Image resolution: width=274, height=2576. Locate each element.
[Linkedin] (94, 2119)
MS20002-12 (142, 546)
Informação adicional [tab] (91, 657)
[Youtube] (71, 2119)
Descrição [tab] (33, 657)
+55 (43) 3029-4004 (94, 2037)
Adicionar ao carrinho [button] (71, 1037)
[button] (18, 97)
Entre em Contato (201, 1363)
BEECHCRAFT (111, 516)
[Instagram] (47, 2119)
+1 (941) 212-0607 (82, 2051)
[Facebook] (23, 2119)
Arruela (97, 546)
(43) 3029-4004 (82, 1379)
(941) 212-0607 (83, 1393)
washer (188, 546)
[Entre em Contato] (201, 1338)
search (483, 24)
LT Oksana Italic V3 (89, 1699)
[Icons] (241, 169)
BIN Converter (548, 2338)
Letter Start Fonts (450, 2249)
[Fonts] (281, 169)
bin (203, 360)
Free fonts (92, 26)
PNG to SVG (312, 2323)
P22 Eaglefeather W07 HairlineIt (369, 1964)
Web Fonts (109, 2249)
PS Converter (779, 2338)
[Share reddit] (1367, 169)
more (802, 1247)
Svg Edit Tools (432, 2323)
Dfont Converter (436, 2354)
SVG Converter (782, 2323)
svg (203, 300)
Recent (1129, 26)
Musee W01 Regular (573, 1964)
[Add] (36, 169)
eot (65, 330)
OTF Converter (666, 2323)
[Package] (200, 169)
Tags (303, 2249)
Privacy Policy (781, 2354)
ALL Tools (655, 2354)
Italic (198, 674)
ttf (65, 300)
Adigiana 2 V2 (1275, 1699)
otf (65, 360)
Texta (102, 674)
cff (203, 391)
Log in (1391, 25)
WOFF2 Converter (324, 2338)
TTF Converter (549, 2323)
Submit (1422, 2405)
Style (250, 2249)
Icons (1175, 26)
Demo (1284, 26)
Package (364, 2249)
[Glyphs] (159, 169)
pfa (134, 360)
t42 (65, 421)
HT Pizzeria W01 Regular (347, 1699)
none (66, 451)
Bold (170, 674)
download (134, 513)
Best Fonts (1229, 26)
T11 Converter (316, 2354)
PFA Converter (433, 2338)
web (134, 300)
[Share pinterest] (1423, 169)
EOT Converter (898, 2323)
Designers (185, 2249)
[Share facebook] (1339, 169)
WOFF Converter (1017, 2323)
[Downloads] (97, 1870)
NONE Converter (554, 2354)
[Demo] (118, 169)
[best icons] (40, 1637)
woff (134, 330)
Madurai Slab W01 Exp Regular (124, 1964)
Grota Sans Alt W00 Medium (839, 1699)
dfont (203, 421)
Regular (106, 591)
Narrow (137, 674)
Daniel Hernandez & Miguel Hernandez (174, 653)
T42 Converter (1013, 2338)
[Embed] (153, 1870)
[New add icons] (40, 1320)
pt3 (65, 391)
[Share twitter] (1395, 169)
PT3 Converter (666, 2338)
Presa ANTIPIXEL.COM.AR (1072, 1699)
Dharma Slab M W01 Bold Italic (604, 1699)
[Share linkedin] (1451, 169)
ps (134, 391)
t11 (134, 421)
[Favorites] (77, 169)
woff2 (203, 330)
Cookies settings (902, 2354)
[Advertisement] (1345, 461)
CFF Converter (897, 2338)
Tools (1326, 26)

### AIM OF THE EXERCISE
All lines from the start of the entries through the line where "[button] (18, 97)" sits should be duplicated exactly, with nothing else in the output.

### SOLUTION TO THE EXERCISE
Image resolution: width=274, height=2576. Locate each element.
[Linkedin] (94, 2119)
MS20002-12 (142, 546)
Informação adicional [tab] (91, 657)
[Youtube] (71, 2119)
Descrição [tab] (33, 657)
+55 (43) 3029-4004 (94, 2037)
Adicionar ao carrinho [button] (71, 1037)
[button] (18, 97)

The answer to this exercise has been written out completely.